BEGIN Dataset records

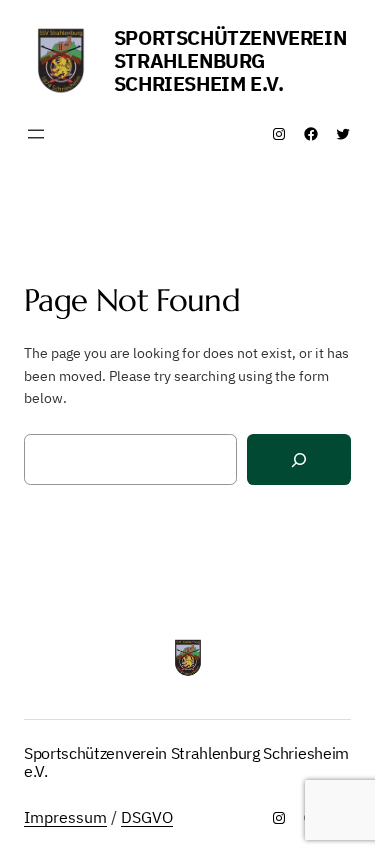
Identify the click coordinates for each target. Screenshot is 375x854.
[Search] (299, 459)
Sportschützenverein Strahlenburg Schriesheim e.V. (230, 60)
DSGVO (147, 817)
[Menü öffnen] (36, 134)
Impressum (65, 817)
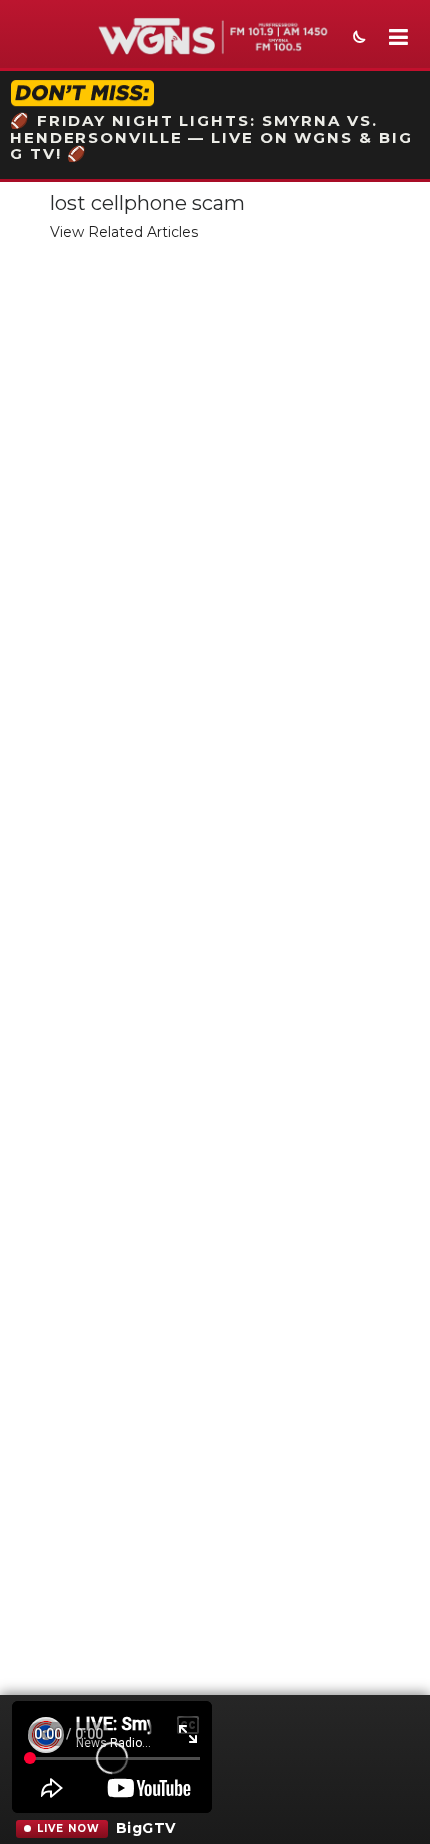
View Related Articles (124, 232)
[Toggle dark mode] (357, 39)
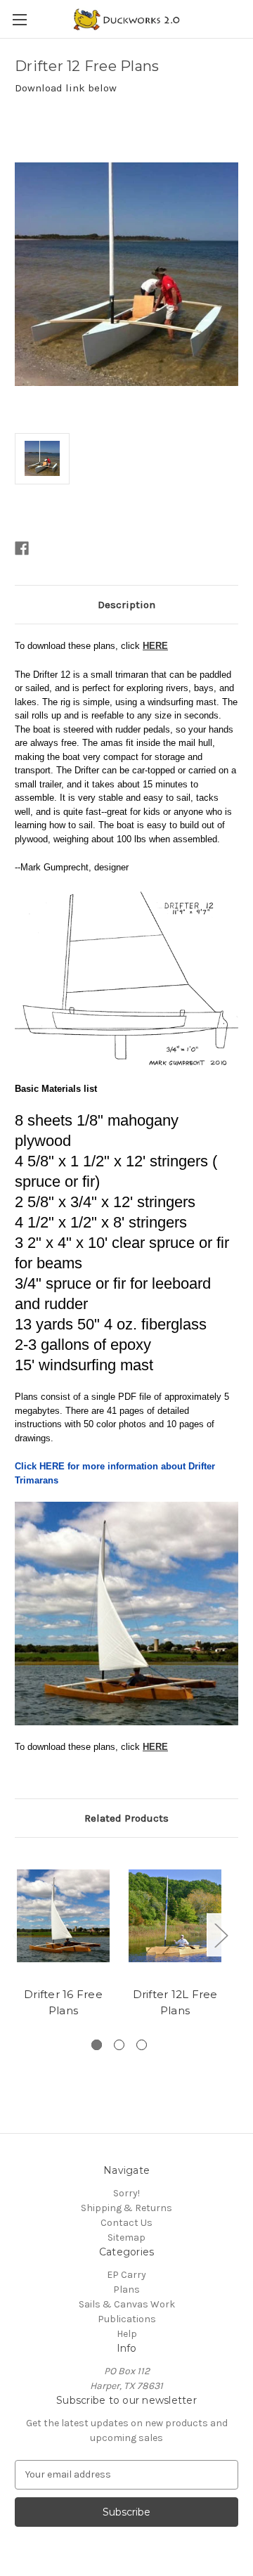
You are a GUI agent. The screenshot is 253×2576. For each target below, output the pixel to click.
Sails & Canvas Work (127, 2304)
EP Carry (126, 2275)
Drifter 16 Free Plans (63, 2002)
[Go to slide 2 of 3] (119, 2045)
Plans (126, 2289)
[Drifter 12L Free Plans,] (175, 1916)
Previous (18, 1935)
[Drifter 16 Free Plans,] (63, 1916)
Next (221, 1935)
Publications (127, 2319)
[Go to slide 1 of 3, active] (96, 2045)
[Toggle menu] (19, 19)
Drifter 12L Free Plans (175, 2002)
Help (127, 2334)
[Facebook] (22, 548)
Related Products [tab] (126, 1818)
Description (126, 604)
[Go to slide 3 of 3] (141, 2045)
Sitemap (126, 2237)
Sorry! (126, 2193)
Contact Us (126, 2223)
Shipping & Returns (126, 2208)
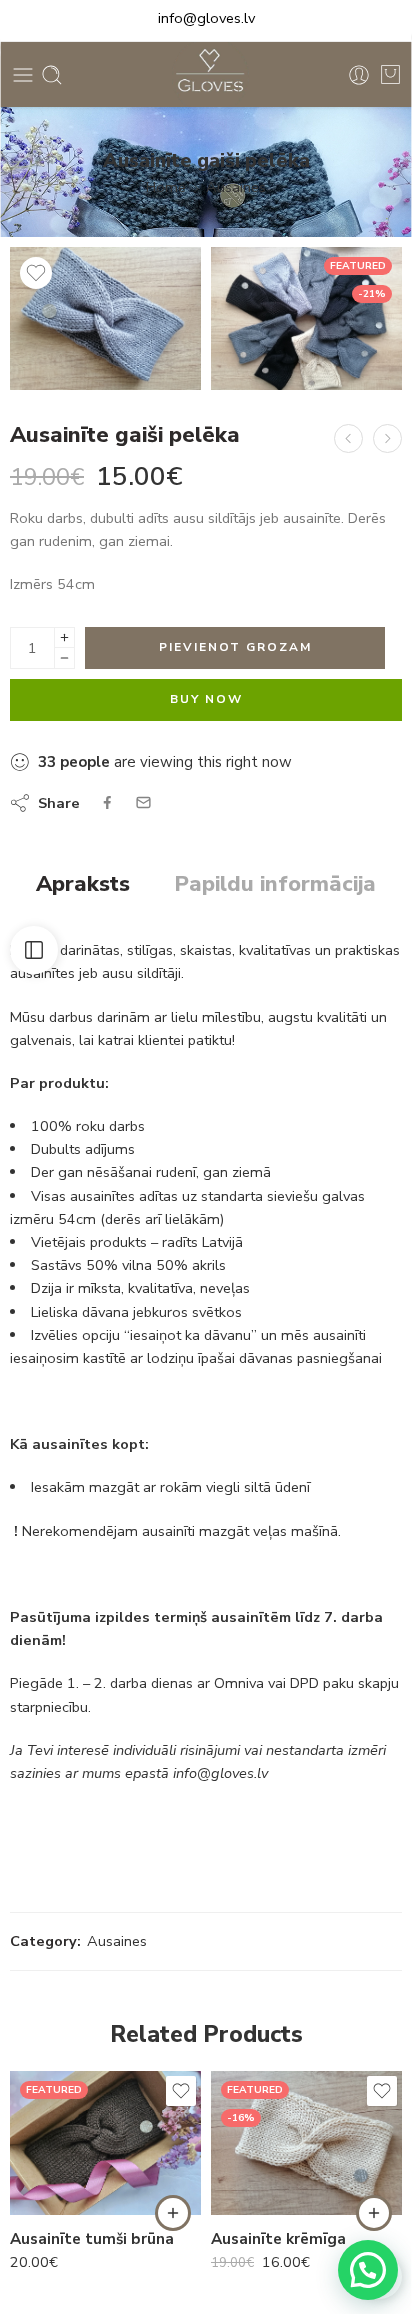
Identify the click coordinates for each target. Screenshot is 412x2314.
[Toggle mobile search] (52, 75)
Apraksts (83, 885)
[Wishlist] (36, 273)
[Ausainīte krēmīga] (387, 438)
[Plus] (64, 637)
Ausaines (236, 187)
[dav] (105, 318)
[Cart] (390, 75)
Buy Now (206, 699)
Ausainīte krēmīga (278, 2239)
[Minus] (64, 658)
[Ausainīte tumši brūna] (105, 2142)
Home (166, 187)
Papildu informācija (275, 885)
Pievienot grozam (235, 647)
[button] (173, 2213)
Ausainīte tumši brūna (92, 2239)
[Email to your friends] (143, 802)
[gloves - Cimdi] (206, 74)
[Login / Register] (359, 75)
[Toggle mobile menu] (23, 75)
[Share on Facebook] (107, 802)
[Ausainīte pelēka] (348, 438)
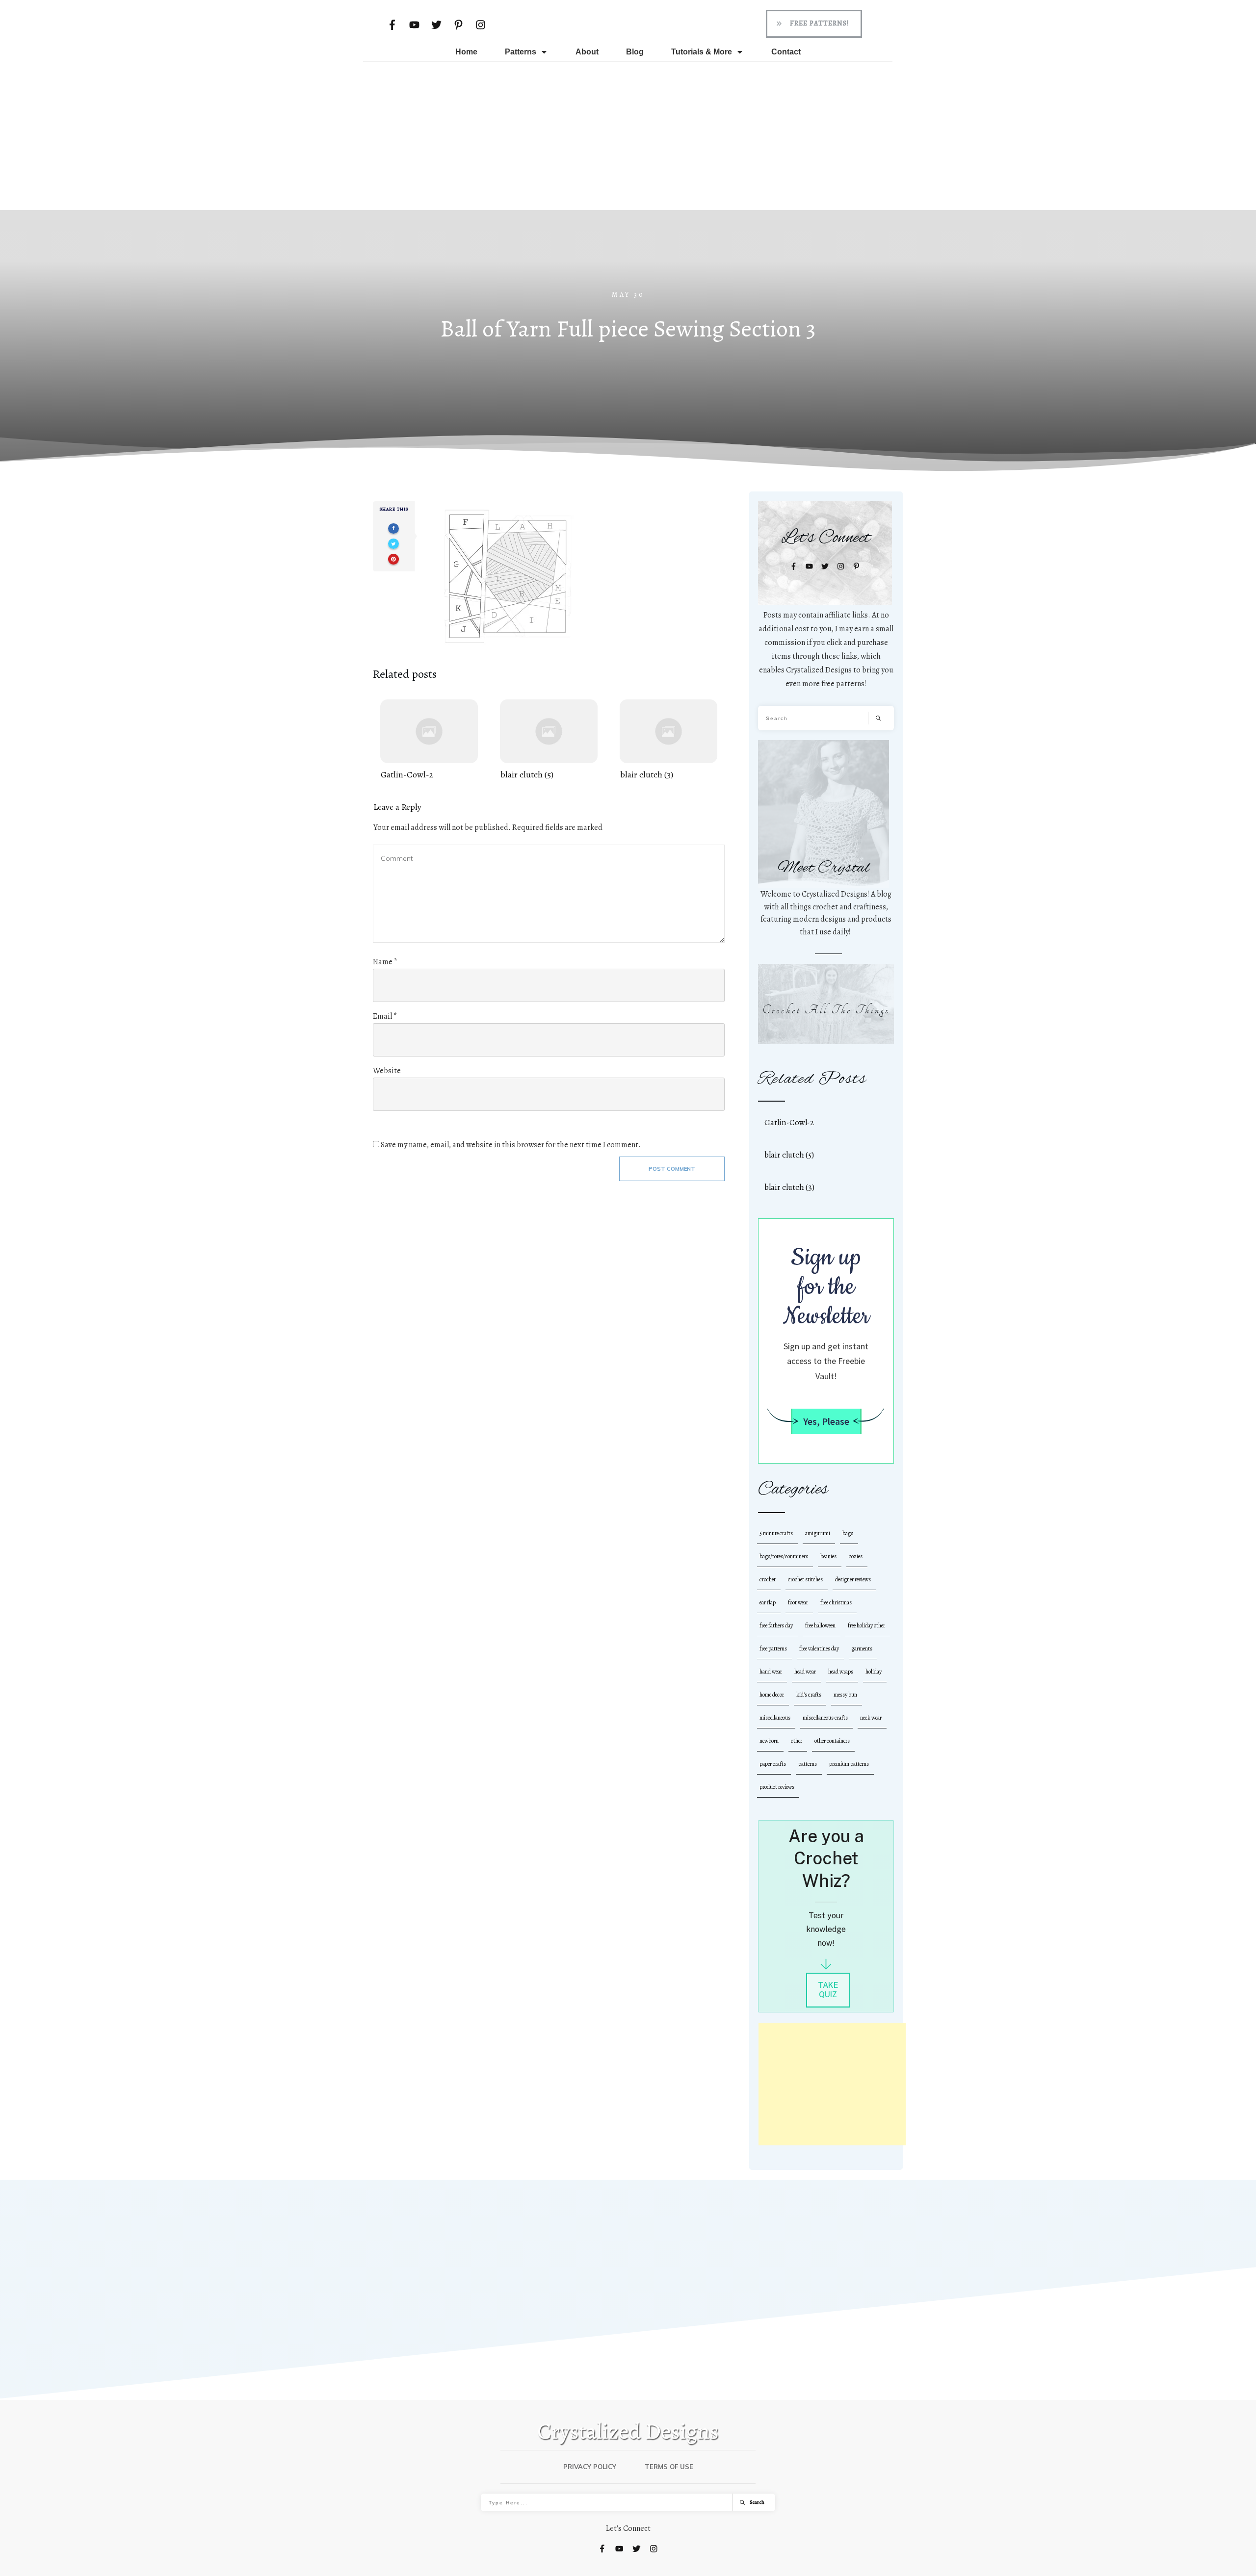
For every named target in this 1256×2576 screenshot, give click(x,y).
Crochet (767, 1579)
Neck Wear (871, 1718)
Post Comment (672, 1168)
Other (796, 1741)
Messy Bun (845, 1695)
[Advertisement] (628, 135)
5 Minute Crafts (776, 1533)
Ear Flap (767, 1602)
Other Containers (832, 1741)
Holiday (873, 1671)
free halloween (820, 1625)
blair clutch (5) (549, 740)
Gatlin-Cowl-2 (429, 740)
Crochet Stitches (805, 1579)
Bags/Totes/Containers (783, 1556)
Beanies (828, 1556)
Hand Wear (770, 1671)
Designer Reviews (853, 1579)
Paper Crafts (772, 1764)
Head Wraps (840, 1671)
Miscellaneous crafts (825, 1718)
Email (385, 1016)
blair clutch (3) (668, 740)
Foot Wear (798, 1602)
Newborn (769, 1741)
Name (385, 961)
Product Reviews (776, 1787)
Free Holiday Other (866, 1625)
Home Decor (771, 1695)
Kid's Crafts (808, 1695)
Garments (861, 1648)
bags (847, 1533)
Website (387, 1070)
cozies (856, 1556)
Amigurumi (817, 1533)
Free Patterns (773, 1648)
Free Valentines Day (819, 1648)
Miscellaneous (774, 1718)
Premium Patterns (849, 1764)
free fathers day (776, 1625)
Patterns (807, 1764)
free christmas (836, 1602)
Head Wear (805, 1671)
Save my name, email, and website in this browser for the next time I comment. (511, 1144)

END Dataset records

(What the task requires)
Set down, exactly as they appear, the line holding "Kid's Crafts (808, 1695)" and every line after it until the records end.

(Answer area)
Kid's Crafts (808, 1695)
Garments (861, 1648)
bags (847, 1533)
Website (387, 1070)
cozies (856, 1556)
Amigurumi (817, 1533)
Free Patterns (773, 1648)
Free Valentines Day (819, 1648)
Miscellaneous (774, 1718)
Premium Patterns (849, 1764)
free fathers day (776, 1625)
Patterns (807, 1764)
free christmas (836, 1602)
Head Wear (805, 1671)
Save my name, email, and website in this browser for the next time I comment. (511, 1144)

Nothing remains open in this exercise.